Scores are higher for enhancement projects than for new developments; higher for mainframe projects than for other platforms; and higher for engineering systems than for other business areas.

G12: Ease of Operation

Ease of operation is rarely much of an issue. Scores for this characteristic are nearly the lowest overall: 62% are below average, and only 14% are above average. Scores are spread from 0-3, with 2 the most common score.

The only significant difference emerges when projects are grouped by application type: scores are higher for management information systems and decision support systems than for transaction/production systems and office information systems.

G13: Multiple Sites

This characteristic has the lowest scores of all: 68% are below average, and 33% have the minimum possible score of 0.

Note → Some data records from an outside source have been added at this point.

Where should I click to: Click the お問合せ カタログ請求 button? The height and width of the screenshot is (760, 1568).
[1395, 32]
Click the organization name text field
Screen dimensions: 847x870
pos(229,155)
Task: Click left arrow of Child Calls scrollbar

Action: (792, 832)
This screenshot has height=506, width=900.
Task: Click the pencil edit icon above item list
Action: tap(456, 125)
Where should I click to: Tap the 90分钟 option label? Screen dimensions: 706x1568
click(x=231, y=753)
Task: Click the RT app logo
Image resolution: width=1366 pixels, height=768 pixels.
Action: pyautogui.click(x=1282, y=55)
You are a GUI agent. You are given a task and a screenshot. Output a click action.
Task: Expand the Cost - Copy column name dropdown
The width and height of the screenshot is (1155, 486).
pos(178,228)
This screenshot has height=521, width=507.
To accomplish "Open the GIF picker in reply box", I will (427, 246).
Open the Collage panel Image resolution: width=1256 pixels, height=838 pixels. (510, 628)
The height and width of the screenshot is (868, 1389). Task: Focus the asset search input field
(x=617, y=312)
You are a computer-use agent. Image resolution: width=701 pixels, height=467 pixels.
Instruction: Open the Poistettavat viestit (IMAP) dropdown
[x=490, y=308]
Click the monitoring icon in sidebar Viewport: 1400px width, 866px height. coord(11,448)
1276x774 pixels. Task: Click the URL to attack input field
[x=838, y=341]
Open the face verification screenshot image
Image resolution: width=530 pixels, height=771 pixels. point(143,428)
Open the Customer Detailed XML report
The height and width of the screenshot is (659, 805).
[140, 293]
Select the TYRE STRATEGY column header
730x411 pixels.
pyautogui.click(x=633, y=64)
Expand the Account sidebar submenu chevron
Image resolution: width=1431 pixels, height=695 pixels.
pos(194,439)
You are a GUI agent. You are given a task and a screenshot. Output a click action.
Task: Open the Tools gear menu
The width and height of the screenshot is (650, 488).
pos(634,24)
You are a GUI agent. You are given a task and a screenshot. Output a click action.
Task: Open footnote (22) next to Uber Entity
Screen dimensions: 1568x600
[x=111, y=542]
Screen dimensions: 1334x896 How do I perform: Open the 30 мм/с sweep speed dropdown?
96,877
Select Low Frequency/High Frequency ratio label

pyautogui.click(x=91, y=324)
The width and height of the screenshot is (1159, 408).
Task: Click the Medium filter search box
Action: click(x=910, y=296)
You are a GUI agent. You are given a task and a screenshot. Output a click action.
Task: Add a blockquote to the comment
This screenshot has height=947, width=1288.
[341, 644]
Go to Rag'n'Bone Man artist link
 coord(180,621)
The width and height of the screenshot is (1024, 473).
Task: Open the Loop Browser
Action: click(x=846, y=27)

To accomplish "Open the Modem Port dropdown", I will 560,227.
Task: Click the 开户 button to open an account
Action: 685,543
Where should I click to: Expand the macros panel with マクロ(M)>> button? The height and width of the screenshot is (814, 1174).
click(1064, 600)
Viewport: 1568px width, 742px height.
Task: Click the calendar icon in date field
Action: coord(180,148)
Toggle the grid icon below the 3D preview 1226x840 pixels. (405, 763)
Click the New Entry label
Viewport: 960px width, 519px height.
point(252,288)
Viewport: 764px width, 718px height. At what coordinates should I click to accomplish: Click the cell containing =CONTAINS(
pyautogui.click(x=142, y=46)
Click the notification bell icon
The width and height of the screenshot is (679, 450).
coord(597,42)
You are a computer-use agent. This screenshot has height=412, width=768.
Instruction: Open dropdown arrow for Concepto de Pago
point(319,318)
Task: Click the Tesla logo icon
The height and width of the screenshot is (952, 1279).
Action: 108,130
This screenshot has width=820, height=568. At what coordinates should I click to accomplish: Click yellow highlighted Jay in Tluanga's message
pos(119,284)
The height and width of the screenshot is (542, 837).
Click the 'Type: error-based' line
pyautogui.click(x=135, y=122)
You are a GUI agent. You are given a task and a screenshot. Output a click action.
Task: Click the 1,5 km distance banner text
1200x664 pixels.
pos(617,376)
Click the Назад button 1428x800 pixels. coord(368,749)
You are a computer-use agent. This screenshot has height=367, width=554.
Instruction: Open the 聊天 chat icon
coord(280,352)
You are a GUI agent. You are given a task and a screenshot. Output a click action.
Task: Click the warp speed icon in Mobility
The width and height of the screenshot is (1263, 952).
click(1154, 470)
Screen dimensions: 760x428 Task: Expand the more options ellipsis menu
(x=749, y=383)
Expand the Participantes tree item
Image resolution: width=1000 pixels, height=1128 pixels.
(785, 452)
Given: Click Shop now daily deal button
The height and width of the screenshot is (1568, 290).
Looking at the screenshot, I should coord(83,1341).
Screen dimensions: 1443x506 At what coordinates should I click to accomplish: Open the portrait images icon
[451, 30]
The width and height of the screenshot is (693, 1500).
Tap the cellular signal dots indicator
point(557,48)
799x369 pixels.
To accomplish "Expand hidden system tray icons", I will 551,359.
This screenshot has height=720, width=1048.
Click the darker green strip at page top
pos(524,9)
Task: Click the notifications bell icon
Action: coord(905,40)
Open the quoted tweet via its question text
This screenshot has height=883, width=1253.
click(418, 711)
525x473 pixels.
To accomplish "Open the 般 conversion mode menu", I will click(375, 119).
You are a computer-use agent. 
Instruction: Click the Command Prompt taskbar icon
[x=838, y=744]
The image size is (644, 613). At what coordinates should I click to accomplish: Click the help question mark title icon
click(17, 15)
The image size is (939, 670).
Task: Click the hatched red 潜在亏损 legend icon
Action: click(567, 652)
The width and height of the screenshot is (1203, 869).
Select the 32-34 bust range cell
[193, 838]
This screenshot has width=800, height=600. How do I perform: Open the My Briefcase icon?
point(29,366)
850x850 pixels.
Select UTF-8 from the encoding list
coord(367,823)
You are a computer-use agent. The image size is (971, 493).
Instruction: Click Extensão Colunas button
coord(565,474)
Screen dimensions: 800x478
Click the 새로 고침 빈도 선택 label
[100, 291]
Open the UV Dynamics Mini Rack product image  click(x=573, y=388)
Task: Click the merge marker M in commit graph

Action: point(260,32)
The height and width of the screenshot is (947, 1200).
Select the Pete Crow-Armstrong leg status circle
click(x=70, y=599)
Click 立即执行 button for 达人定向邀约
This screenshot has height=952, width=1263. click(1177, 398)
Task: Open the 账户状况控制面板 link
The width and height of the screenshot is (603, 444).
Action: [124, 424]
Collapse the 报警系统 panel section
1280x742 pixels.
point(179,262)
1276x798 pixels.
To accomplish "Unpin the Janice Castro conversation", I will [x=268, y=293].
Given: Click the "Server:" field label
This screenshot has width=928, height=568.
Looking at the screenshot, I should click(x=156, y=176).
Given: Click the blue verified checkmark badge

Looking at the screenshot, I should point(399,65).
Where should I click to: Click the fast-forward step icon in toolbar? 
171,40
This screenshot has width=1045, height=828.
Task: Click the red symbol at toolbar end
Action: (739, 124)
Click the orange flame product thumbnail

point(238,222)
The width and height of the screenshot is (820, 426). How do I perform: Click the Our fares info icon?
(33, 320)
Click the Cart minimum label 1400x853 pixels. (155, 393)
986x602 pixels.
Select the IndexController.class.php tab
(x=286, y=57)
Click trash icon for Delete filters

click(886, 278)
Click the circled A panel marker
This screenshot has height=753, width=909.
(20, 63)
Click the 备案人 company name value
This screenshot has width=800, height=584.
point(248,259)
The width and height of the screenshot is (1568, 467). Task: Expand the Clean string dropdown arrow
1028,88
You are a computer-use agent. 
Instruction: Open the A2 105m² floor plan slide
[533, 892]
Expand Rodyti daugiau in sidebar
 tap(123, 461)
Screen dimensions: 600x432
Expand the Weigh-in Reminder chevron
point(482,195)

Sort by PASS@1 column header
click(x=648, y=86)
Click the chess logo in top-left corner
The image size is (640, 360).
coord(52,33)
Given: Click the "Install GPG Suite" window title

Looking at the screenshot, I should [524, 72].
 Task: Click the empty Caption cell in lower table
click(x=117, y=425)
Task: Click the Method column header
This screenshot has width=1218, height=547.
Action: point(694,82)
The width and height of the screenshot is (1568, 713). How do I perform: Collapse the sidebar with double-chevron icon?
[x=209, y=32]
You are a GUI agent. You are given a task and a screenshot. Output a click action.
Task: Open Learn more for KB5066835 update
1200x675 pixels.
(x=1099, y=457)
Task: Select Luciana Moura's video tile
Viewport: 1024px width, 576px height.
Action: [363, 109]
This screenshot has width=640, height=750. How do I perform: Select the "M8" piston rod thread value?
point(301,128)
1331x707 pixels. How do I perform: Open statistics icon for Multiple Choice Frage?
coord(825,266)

Scores are very low for legal systems, and high for engineering systems. They are higher for new developments than for enhancements or redevelopments; higher for 3GL projects than for others; and higher on midrange computers than on mainframes. Once again, scores are higher for management information systems and decision support systems than for transaction/production systems and office information systems.

 

G14: Facilitate Change

Each score for this characteristic is well represented, but generally scores are low: 53% are below average, and 20% above average. The distribution is bimodal, with the two common scores being 0 (of no concern) and 3 (average concern).

Scores are low for 3GL projects, and high for 4GL projects. They are low for new developments; low for mainframe projects; and high for engineering projects. Not surprisingly, this characteristic is more important for management information systems and decision support systems, and less important for transaction/production systems.

 

3.2 GSC usage for different types of software

In this section the projects are broken down into different groups, on various criteria. For each group of projects, we can see which GSC’s matter more and which matter less.

Type of organization (see Table 5)

Manufacturing projects score low for complexity, distribution, and user focus, and high for data communication. Projects developed by utilities (electricity, gas, water) are lower in complexity, higher in performance constraints and distribution, and place more focus on the user (end user efficiency, ease of installation).

The banking projects are dominated by one organization. Almost all projects from this organization had the same GSC values. They score lower than usual in data communication, on-line data entry, and user focus; and higher in processing complexity.

Business area (see Table 6)

Banking systems score lower than usual for on-line data entry; and higher for transaction rate, processing complexity, and reuse (although reuse is still not very important). Engineering projects feature more distributed processing, and focus more than usual on user efficiency; ease of operation is less important. Legal systems focus on the end user; software developed for multiple sites is rare, and ease of installation is rarely a concern.

Application type (see Table 7)

Management information systems and decision support systems often vary together, as do transaction/production systems and office information systems. Management information systems usually vary in opposition to transaction/production systems.

Management information systems and decision support systems tend to be low in complexity, and high in facilitating change by the user. Transaction/production systems and office information systems have more constraints on performance, and are less concerned with facilitating change by the user. Decision support systems also score higher than usual (although still low overall) on distributed processing.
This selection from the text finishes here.